Danny Glover said on July 1 that he has Alzheimer’s disease and that he received the diagnosis in 2022. He was 79 when he spoke publicly about the illness, just weeks before his July 22 80th birthday.
Glover said, "I can live with it in a sense," but added, "I’m sure as it advances, different things will be different and changing." That is the part that changes the story from a simple disclosure into a live health update: he is describing an illness that is already affecting him and may keep shifting.
Today and Lester Holt
The disclosure came in an interview with Today’s Lester Holt on Wednesday, July 1. Glover also said he remains committed to speaking with young people about social justice, saying, "A big deal is talking to young people and their responsibility." He added, "[I have] a lot to learn, as well."
That places the announcement in the same public lane he has used for years: film work, activism, and direct conversation. For readers, the practical takeaway is simple — the diagnosis is public, the timeline is known, and Glover is still choosing to talk openly rather than step out of view.
Lethal Weapon legacy
Glover rose to fame in the 1980s as LAPD detective Roger Murtaugh in the Lethal Weapon films, starring alongside Mel Gibson in the original 1987 film. The franchise later produced three sequels and a 2016 TV adaptation featuring Clayne Crawford and Damon Wayans, which kept the character and its signature line in circulation long after the first film.

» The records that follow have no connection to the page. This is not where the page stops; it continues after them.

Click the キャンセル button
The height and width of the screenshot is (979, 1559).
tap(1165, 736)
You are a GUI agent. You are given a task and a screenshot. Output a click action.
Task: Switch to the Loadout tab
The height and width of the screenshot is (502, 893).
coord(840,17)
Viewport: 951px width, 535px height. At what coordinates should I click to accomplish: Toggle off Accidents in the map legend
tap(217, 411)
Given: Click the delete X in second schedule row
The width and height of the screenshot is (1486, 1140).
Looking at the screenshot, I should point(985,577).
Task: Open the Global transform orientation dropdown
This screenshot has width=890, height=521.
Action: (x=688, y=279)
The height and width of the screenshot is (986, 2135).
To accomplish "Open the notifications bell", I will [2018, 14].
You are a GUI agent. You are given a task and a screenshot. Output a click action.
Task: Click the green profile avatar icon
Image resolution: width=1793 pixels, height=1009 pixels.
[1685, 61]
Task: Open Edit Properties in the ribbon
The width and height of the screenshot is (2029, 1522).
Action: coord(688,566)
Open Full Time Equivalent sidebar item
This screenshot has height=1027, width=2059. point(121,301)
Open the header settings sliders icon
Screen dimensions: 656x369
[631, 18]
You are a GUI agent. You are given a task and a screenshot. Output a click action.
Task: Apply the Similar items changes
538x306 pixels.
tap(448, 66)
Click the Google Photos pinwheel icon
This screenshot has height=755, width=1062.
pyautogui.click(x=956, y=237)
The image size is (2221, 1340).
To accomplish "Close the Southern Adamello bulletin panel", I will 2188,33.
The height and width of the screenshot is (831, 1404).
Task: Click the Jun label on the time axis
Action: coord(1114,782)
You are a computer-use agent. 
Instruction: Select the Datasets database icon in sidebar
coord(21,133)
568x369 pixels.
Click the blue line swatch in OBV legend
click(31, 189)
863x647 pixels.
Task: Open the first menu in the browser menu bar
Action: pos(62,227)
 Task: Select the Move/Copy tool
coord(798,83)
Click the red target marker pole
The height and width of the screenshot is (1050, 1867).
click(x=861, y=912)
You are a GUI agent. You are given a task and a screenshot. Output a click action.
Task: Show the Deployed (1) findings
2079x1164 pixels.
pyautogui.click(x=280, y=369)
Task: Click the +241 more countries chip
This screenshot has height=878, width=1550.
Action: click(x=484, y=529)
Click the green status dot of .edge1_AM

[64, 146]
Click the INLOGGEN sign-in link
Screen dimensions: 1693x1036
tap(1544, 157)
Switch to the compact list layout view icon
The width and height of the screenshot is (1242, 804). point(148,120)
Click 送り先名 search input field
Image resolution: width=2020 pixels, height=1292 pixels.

He has also built a long resume across Places in the Heart, The Color Purple, To Sleep with Anger, Grand Canyon, Angels in the Outfield, The Royal Tenenbaums, Be Kind Rewind, Beyond the Lights, and The Last Black Man in San Francisco, plus earlier recognition from the Academy of Motion Picture Arts and Sciences at the Governors Awards in 2022 with the Jean Hersholt Humanitarian Award. That career frame matters because the diagnosis lands on a figure whose public identity has always been larger than one role.
What comes after July 22
The immediate milestone is July 22, when Glover turns 80. Beyond that, the most relevant unanswered point is how far the disease has progressed since the 2022 diagnosis; he only said the symptoms are changing and that he can live with them for now.
For now, the story ends where the useful reporting does: with Glover still speaking, still active in social justice work, and still trying to define the illness on his own terms before the birthday passes.